単純にショーとして見てておもしろいってのもあるわけだが(少なくてもおれはそうなんだけど)、本当の価値がどのへんにあるか、ちょっとだけ考えてみる。

すると、それは刺激ということにつきるんじゃないかと思う。

刺激というのは、たとえば、おれならこうするとか、そのてがあったか、とか、自分の発想を変えたり広げたりするための、イースト菌というかAオリゼーというかを植えつけられるというような感じのこと。

このあたりが実に微妙というかセンシティブなところなのだが、勉強カンファレンスと、刺激カンファンレンスの2分法が成り立つように思える。(というか、2分法でネタ出ししていくことで差異を強制的に作ることでそれぞれの意味を明確にするってことなのだが)

たとえば、会社に堂々と請求できるのは前者、自腹だなぁと考えるのが後者、TechEDは前者、RubyKaigiは後者、平日でもOKなのは前者、休日のほうが良いなぁなのが後者。

もっとも、その人の仕事領域が違ったりするわけで、たとえばおれにとってはYAPCは後者なんだが、明らかに前者の立場の人もいる。でも、JSもそうみたいだけど、このあたりのカンファレンスはそれ程、区別がはっきりしてるわけじゃないように感じる。

多分、区別がはっきりするとしたら、ビジネスで動く金の額によるんだろう(カンファレンスで動く金のことではなく、そのカンファレンスの題材によって動く金のこと)。それによって、会社に請求とか、会社が教育費用として出す金額、とカンファレンスの参加費とか平日、休日とかがリンクすることになるのだと思う。

つまり、RubyKaigiはまだまだ後者なんだが、それでもこないだの挙手の状況を見ると来年は前者になってしまうんだろうか? でも、それは成熟ということとは違うもので、異なる次元への移行なわけだが。で、おれにはそれはあまり楽しいことではなさそうだなということだ。

でもそれは逆も真なのだ。

Matzとko1ペアプレゼンなんて、明らかにLL魂が後者だから許されるのであって、前者のカンファレンスじゃ無理だろう。

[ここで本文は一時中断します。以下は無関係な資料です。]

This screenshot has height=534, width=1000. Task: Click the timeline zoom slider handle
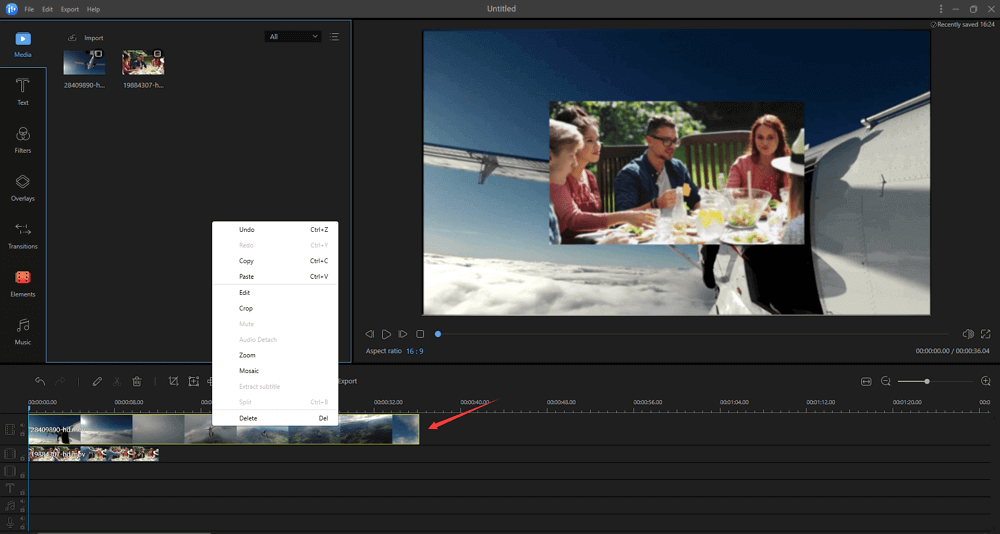click(927, 381)
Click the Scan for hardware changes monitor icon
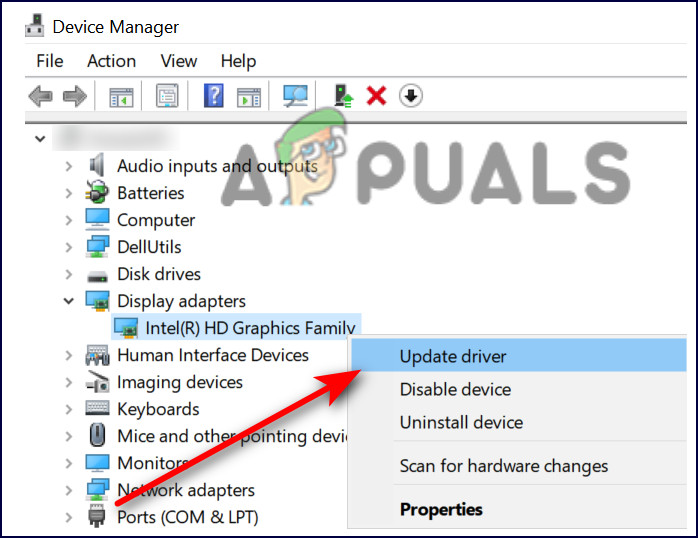 (295, 96)
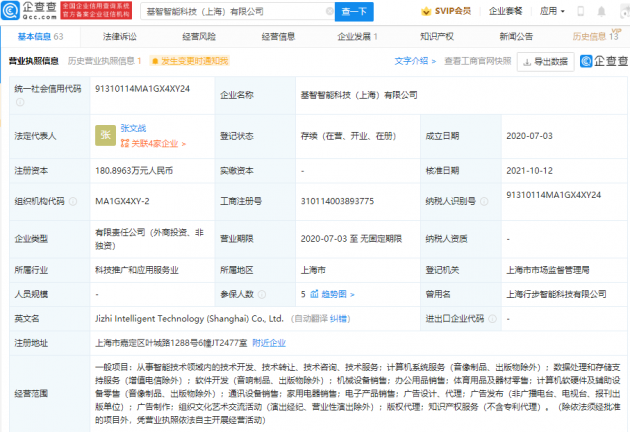Open legal representative 张文战 link

point(135,128)
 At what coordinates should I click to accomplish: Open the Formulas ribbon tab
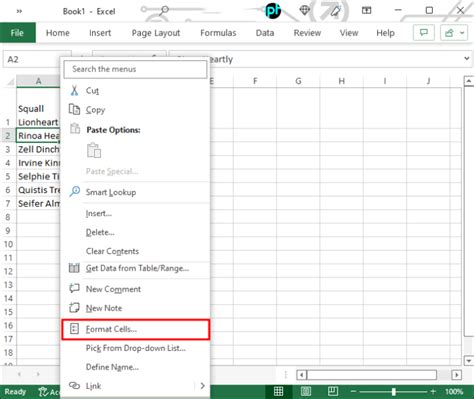pyautogui.click(x=218, y=33)
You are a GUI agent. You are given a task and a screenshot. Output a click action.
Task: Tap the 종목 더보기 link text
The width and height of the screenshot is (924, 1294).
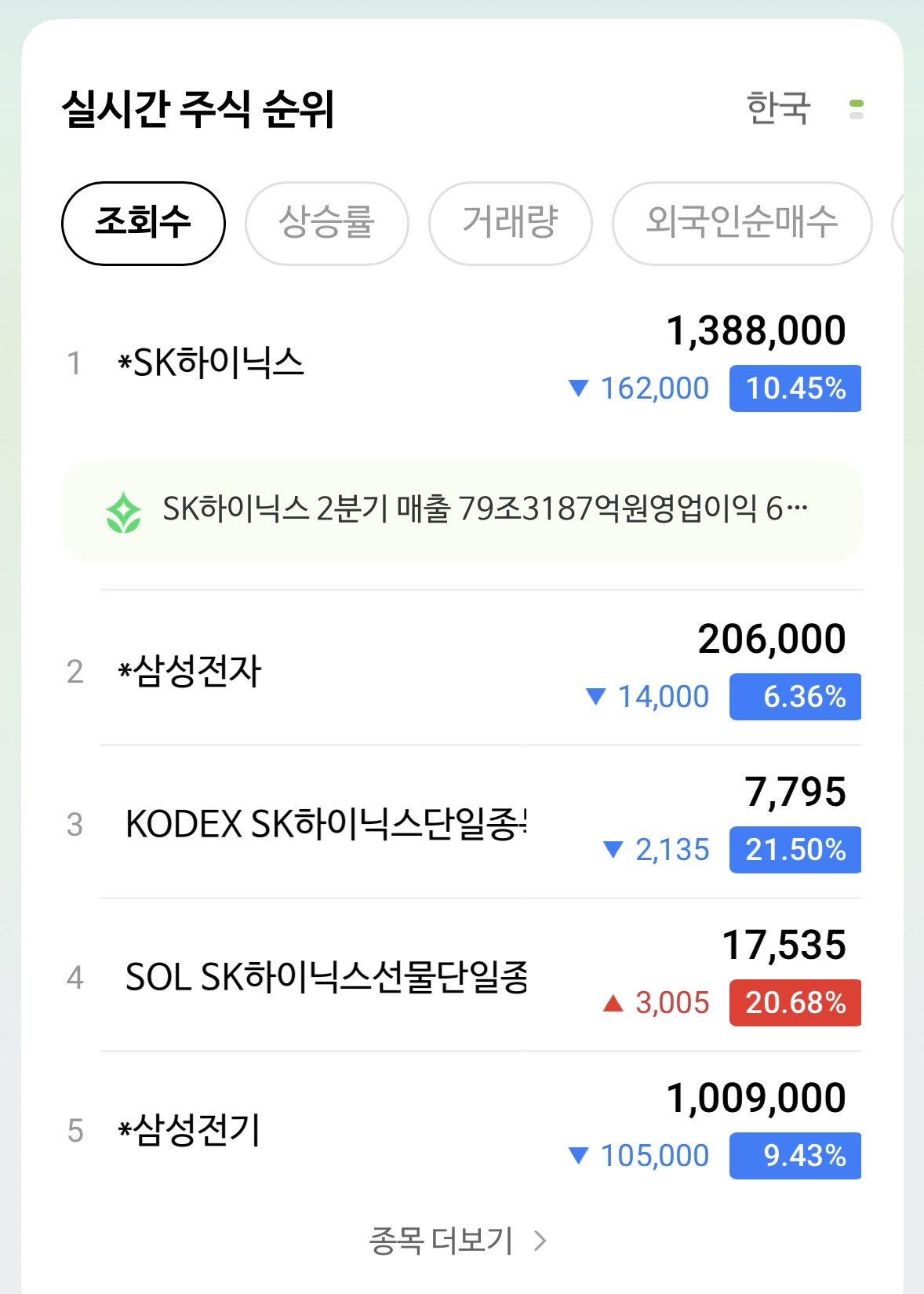[441, 1241]
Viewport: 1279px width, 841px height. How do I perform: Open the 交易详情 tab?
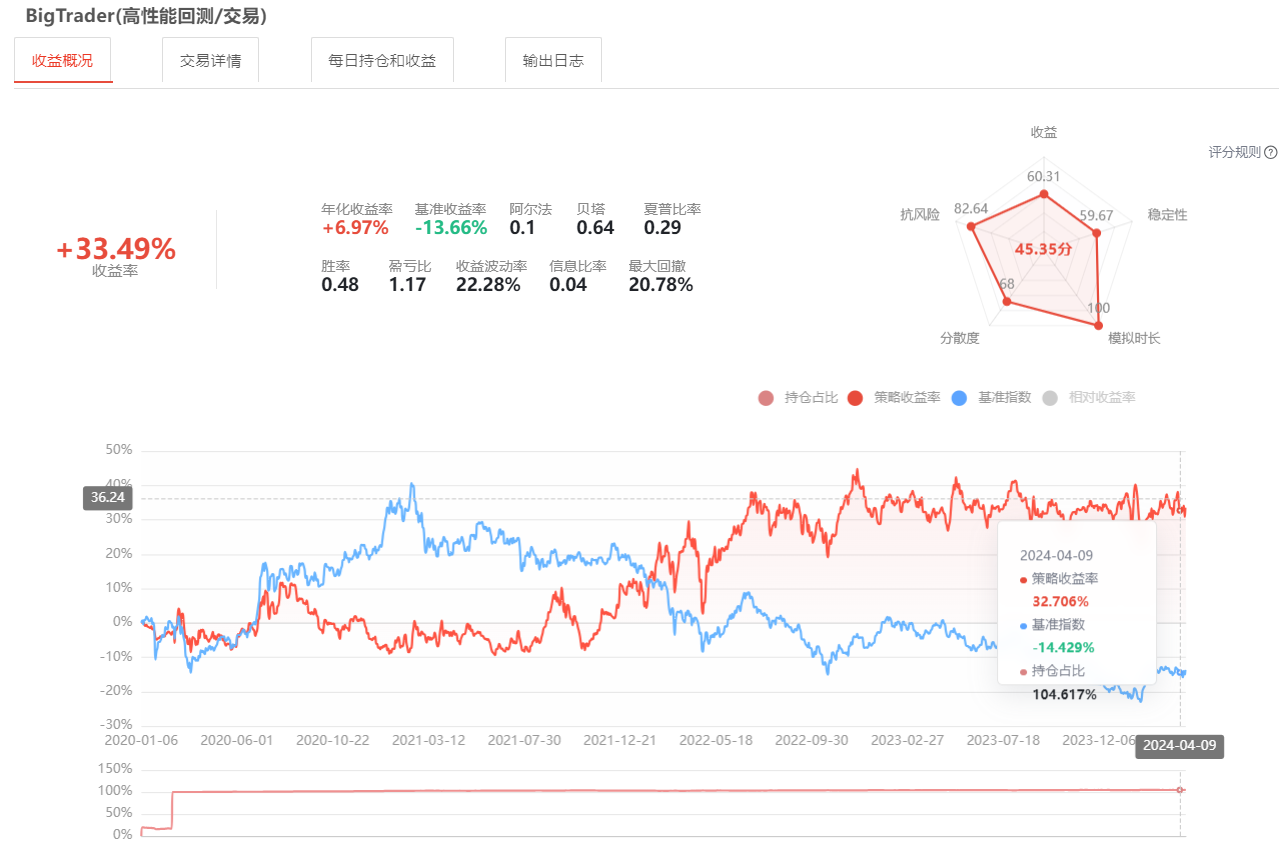point(210,61)
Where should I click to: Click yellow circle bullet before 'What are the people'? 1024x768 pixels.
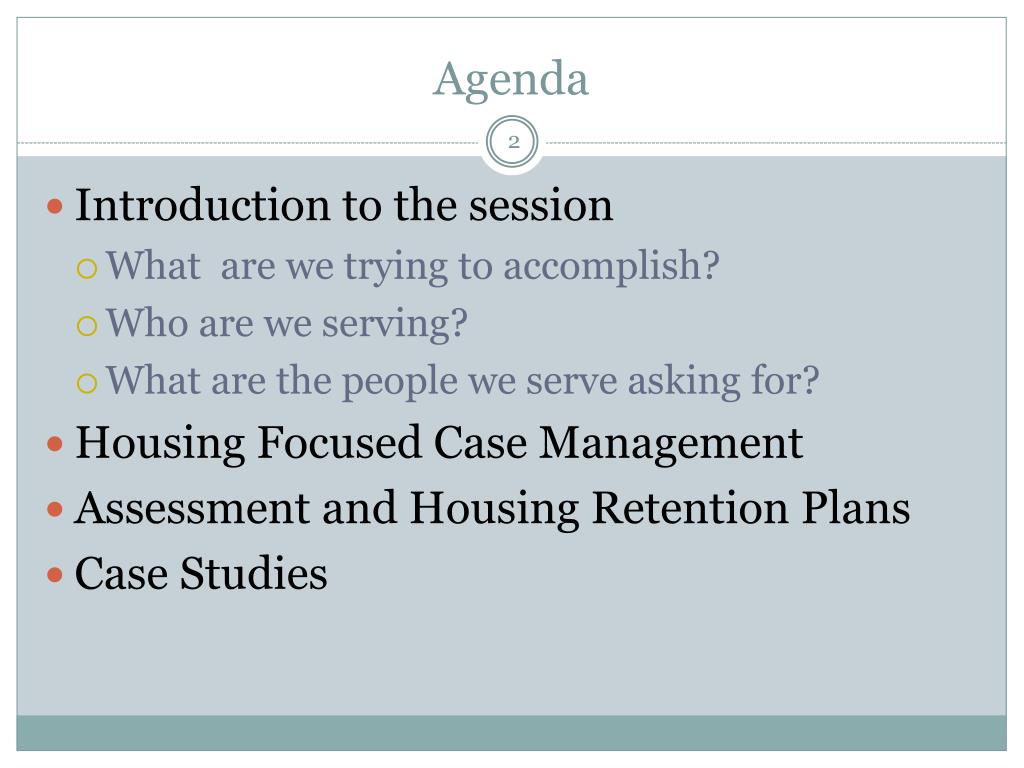87,383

で、そのあたりの微妙なところがVM魂のところにあったなぁ、と感じたわけだが。

_ レミーのおいしいレストラン

子供と見てきた。

恐るべき傑作。見たことがあるディズニー&ピクサー映画の中ではもちろん、ハリウッド文脈の映画としても圧倒的。

外に出て、屋根からあっちを見たら、そこにグストーのレストランの看板があるシーン。ここはすばらしく良いシーンだ。まさに映画そのもの。(看板のシーンとしては、市民ケーンの最初の看板が出てくるところに匹敵するかも)

まるでドラキュラか小林秀雄みたいな料理評論家のイーゴが悪役なのかと思うと、びっくりするほど偏見がない、真のプロフェッショナルな評論家なのだが(しかもどうも最後にはレストランのオーナーになるみたいだ)、彼が散々待たされたあげくに出された田舎料理(料亭に評論しにやってきたら、おでんが出されたようなもんだ)を鼻でせせら笑って、しかし口にしたとたんに、食べることの喜びを感じるシーンも悪くない。これも良いシーンだ。

その意味ではイーゴが主役で(わざわざ冒頭で紹介されるくらい重要な人物なわけだが、途中までまったく出てこない。そのため位置づけがシナリオ的には曖昧になっているのだが、でも物語としてはしょうがないだろうな)、彼がグストーについて抱いた誤解の解消の物語とも言える。誰もがシェフになれる、という言い回しにプロフェッショナルとして怒っていたわけだが、その意味が、シェフになるのに氏育ちは関係ない、ということだと理解するまでの物語だ。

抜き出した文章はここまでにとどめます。